**** RECORDS ****

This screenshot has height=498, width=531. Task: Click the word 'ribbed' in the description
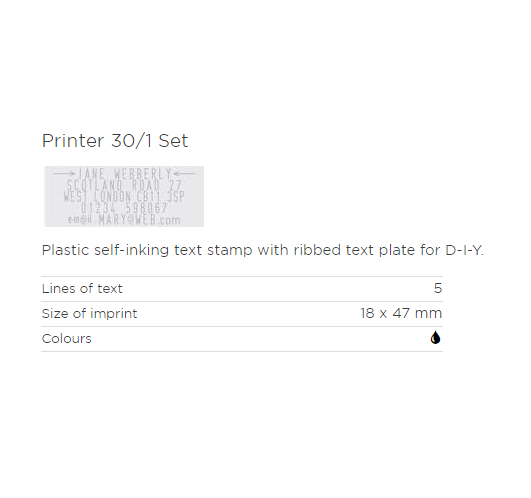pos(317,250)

****
**** RECORDS ****

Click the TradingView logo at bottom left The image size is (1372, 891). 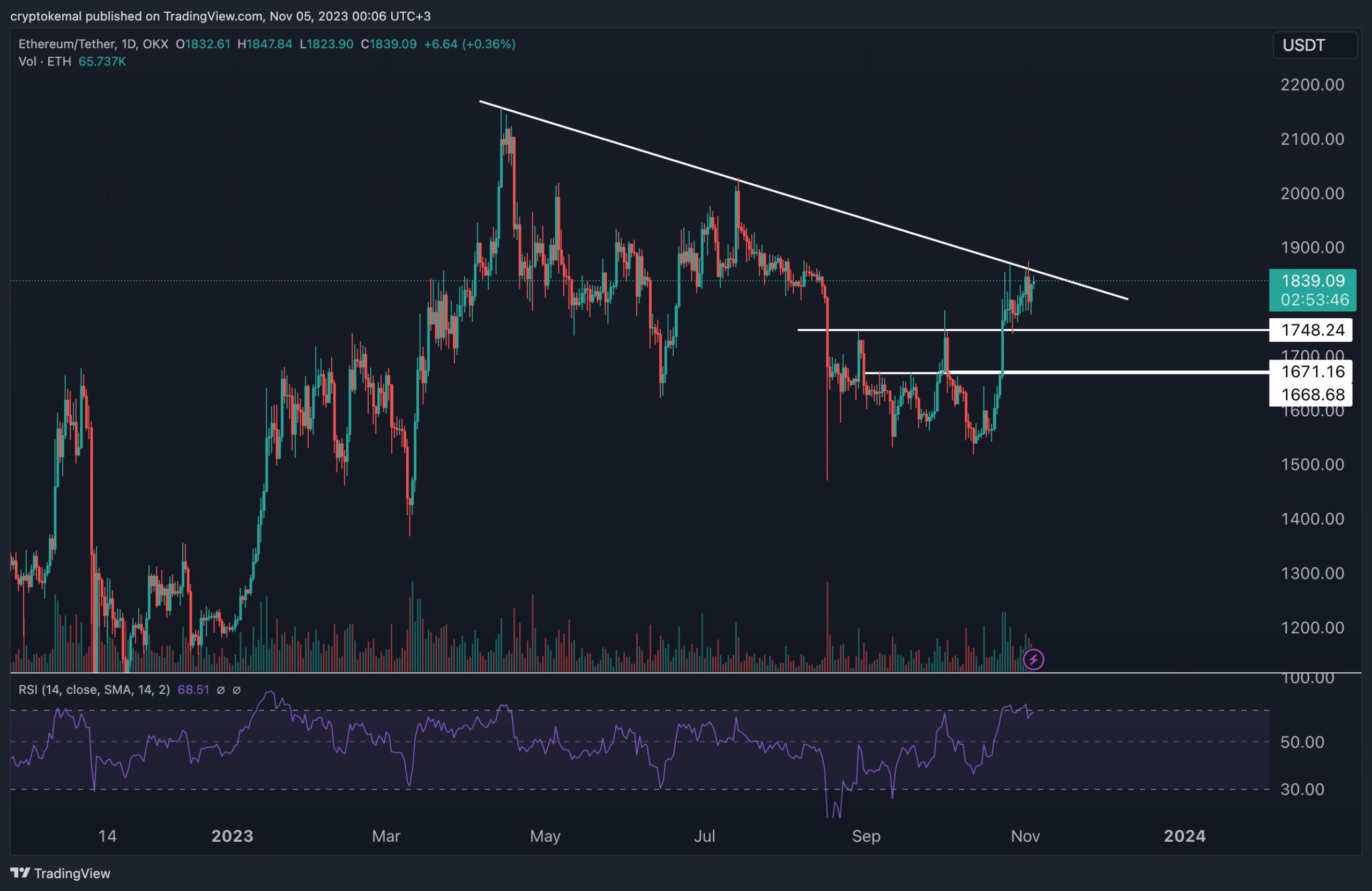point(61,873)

****
**** RECORDS ****

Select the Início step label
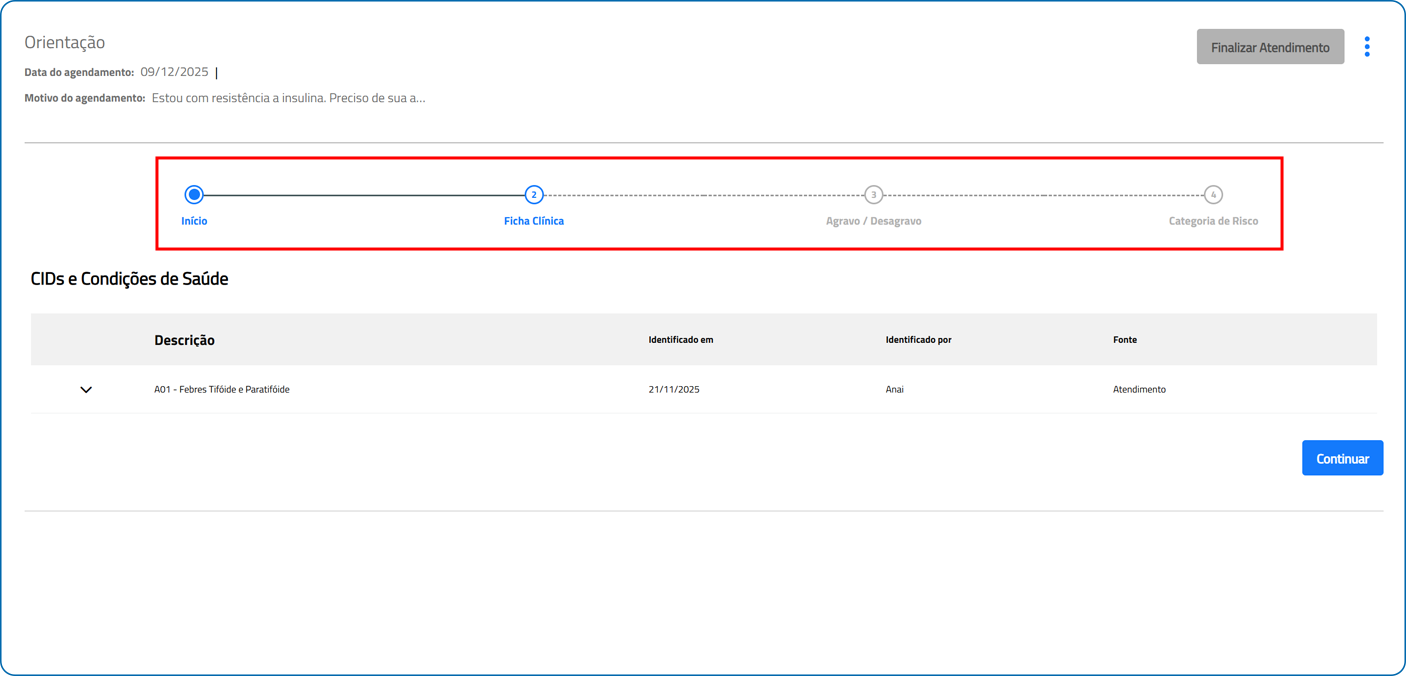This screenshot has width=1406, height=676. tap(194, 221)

****

■ **SET PROBLEM**: Rewrite the listing from the line containing "This screenshot has height=498, width=531." through the line containing "pos(317,250)", both included and requests kept, shifting every coordinate in the answers up by 66. Leave the pictures out.

■ **COMPLETE RESPONSE**:
This screenshot has height=498, width=531. Task: Click the word 'ribbed' in the description
pos(383,316)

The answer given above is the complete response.